O espaço estava sendo mantido por seus 22 associados que, de acordo com a neta de Valdemar, Thiana Santos, não recebem verbas públicas. O grupo cultural João Teimoso, já atuante na capital há mais de 20 anos, entrou com pedido de tombamento em dezembro de 2022 – que entrou no Diário Oficial apenas em setembro de 2023. Quem assinou o pedido de tombamento foi Oséas Borba, diretor do Movimento Guerrilha Cultural e coordenador do João Teimoso.
 
“Estávamos na luta pelo tombamento, junto ao Governo do Estado, por meio da Fundarpe, e alertamos para a especulação imobiliária, com indicativos de que havia interesses no prédio, inclusive com a compra e derrubada da casa de um dos lados do teatro.

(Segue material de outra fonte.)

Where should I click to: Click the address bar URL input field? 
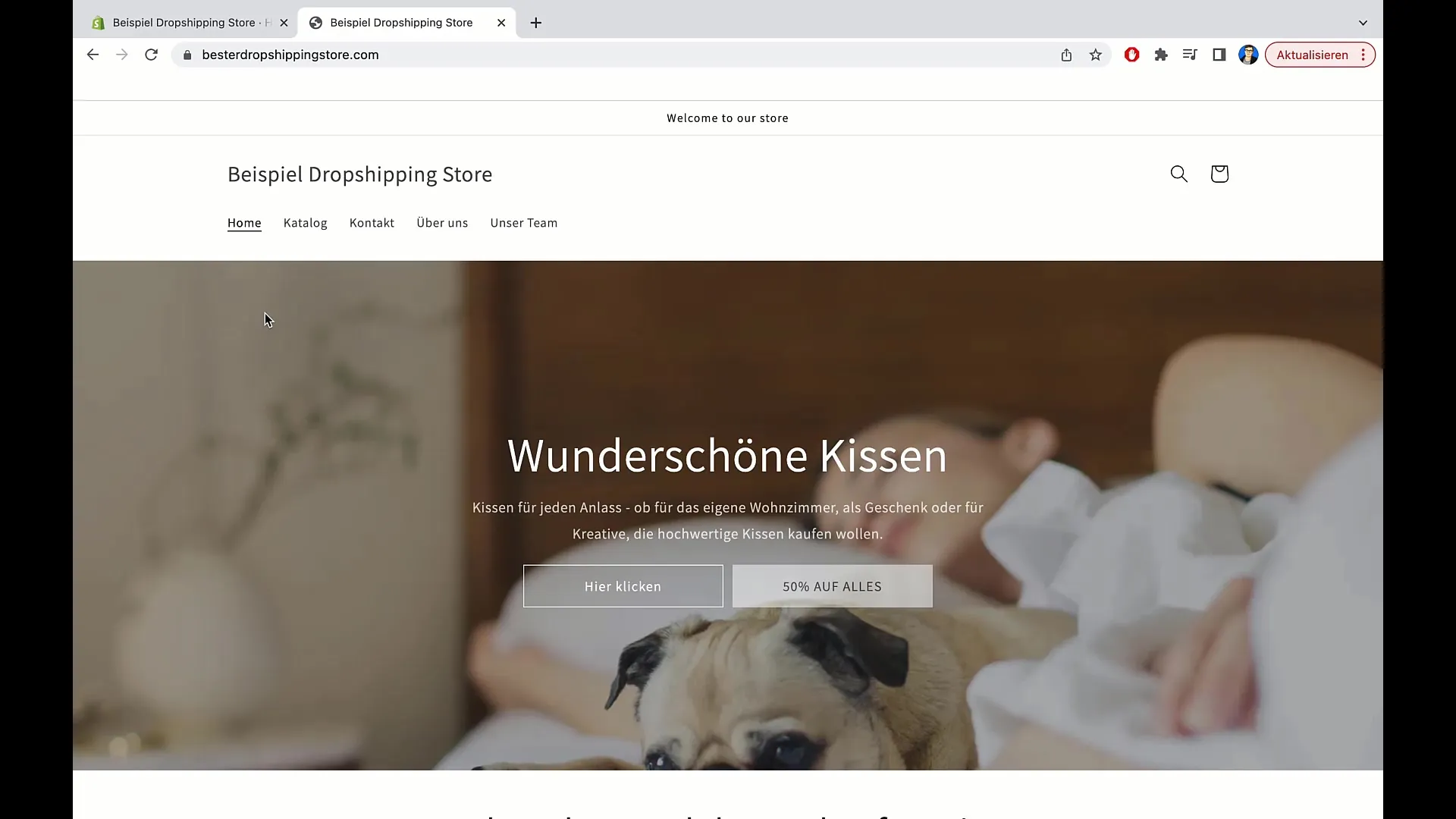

Desde 2022 estamos acompanhando o processo sem qualquer devolutiva oficial”, relembrou Oséas. “A depredação e os roubos continuaram no que restava do prédio e nenhum órgão tomou providências para coibir. No ato público que realizamos em setembro do ano passado, ao microfone alguns pediram para que as cadeiras que até então estavam inteiras, fossem retiradas para um depósito, mas nada foi feito e em novembro estas mesmas cadeiras estavam rasgadas, destruídas de forma proposital e agora o incêndio aparece como culminância de um processo de descaso e abandono. O teatro pertence ao TAP nas escrituras, nos documentos,  mas é um bem do estado de Pernambuco, da memória de nosso povo”, completou em nota oficial.
 
Thiana Santos – que entrou para a associação do TAP em 2015, assumindo a Direção de Patrimônio até 2020, saindo do grupo no final do ano passado – se manifestou sobre o ocorrido. “Uma tristeza profunda... um coração doido, um sentimento de impotência e impunidade. Fiz o que estava ao meu alcance e foi uma luta diária para manter o teatro de pé. Peço perdão aos meus ancestrais e a todos que de alguma forma contribuíram para erguer o Nosso Teatro, que levou 10 anos para ser construído. Foram tantos que deram as mãos e trabalharam em prol da arte de fazer teatro em benefícios de tantos necessitados. Uma linda história, que não será apagada, pois o acervo principal do TAP, está a salvo aqui em casa e na casa de minha irmã Maria Adélia”, lamenta.
 
“Pernambuco não pode perder mais um Teatro. E quando se trata do Valdemar de Oliveira, a dimensão é muito maior. Desde 1971 que ele acolhe a produção artística e é uma das principais casas de espetáculos do país. Um teatro símbolo da comunidade, que durante anos manteve uma programação regular, de qualidade. Nossa casa de acolhimento e trabalho”, destacou o diretor de teatro José Manoel Sobrinho, que durante anos também contribuiu pelo tombamento do equipamento.
 
TOMBAMENTO
A arquiteta de patrimônio, Karina Monteiro, explicou que o tombamento, na prática, não traria tantos efeitos positivos para o equipamento, pois, no caso do Valdemar de Oliveira, o funcionamento do local é o mais importante para a comunidade artística do que a matéria em si, que, de fato, pouco restou. "O tombamento é um instrumento que incide diretamente na matéria. Então o Estado vai ficar regulando a preservação daquilo, e não o funcionamento daquilo, o uso, a apropriação, que é o que de fato importa, né? Então eu acho que, para essa comunidade, o que importa é o teatro estar vivo. Pouco importava se a fachada dele ia ser mudada. Arquitetonicamente poderia ser mudado tudo. Então se fizerem um novo Valdemar de Oliveira, completamente novo, entregar para a comunidade, é muito melhor do que pensar em conservar o que sobrou dele".